* _PASSAGE GIVEN_:
========================================

# Trolling



## backcountry (May 19, 2016)

I'm dipping my feet into trolling for trout in my new boat. I've trolled for bass east of the Mississippi but western trout lakes are new to me.

Any advice? I've bought an array of new items. I won't be able to afford a downriver for a while but I've got a diver . Do most people use rubber snubbers or are those really only needed for Kokanee?

Looking forward to learning and hopefully getting into some bigger fish.


----------



## 3arabians (Dec 9, 2014)

For trout I’ve had good success trolling with the basic pop gear and a worm setup. Pick a pop gear of any size and then tie a hook on 3 feet of leader and bait a worm. 

Kokanee is of course a bit more complicated with needing down-riggers and all that 


Sent from my iPhone using Tapatalk


----------



## taxidermist (Sep 11, 2007)

========================================

* _TASKS TO CARRY OUT_:
(1) Reproduce the passage from the trolling thread starting with "Looking forward to" and going on through "bait a worm.".
(2) Write what comes next in the forum thread about trolling for trout, picking up after its final line.

* _PROVIDED DATA_:
========================================

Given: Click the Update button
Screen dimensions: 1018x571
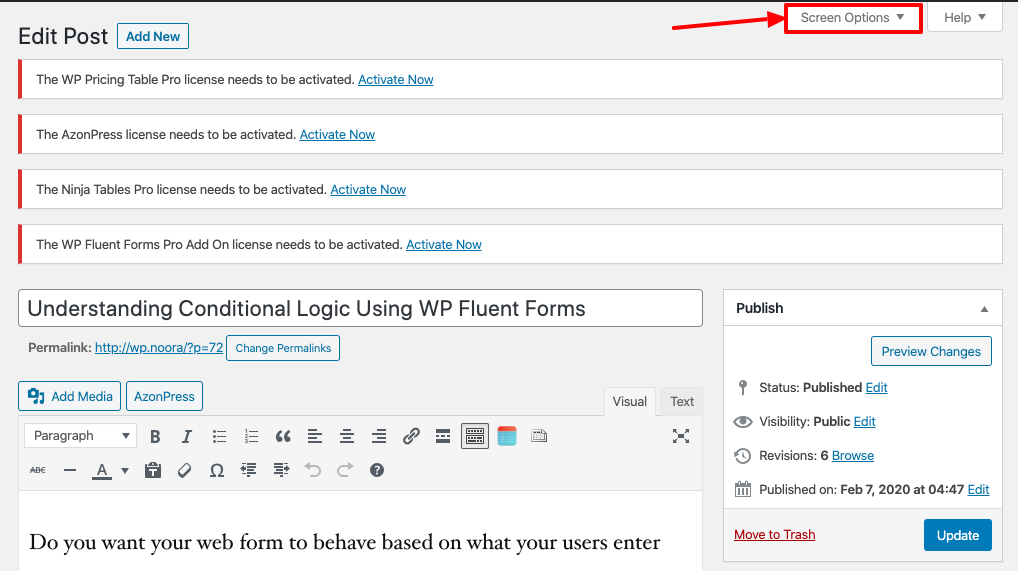Looking at the screenshot, I should 957,535.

========================================

* _SOLVED PROBLEMS_:
(1)
Looking forward to learning and hopefully getting into some bigger fish.


----------



## 3arabians (Dec 9, 2014)

For trout I’ve had good success trolling with the basic pop gear and a worm setup. Pick a pop gear of any size and then tie a hook on 3 feet of leader and bait a worm.

(2)
I've hooked many Kokanee without the use of a downrigger. Just need to pick up some clips and add 3-4oz. weights. I use a level wind reel with the line counter. Let 50-80 feet of line out. clip on the weight to the line, go out another 50-100 feet and wait for a strike. Some refer to this method as a "poor mans downrigger". We were at Strawberry Thursday and Friday and I'd bet 70% of the fish landed were on this set-up.


----------



## backcountry (May 19, 2016)

3arabians said:


> For trout I’ve had good success trolling with the basic pop gear and a worm setup. Pick a pop gear of any size and then tie a hook on 3 feet of leader and bait a worm.
> 
> Kokanee is of course a bit more complicated with needing down-riggers and all that
> 
> ...


Kokanee is a ways off yet.

Bought 3 pop gear setups to see what works. Might have to go rummaging through my compost for some night crawlers. 

Thx!


----------



## Elkdude (Oct 25, 2014)

Besides worms on pop gear, you can also use lures behind them. When using worms, we hook them up with a worm threader. They are pretty easy to use and more often you can catch multiple fish with a single worm. For lures, we use Rapalas and flatfish. For the flatfish, we've always found the F7 frog, rainbow, perch, and a black and white speckled to be our go tos. You can also use those without the pop gear. We use leaded line which helps to get deeper in the water. Those items have worked in just every body of water that we've trolled in.


----------



## Finnegan (Sep 7, 2007)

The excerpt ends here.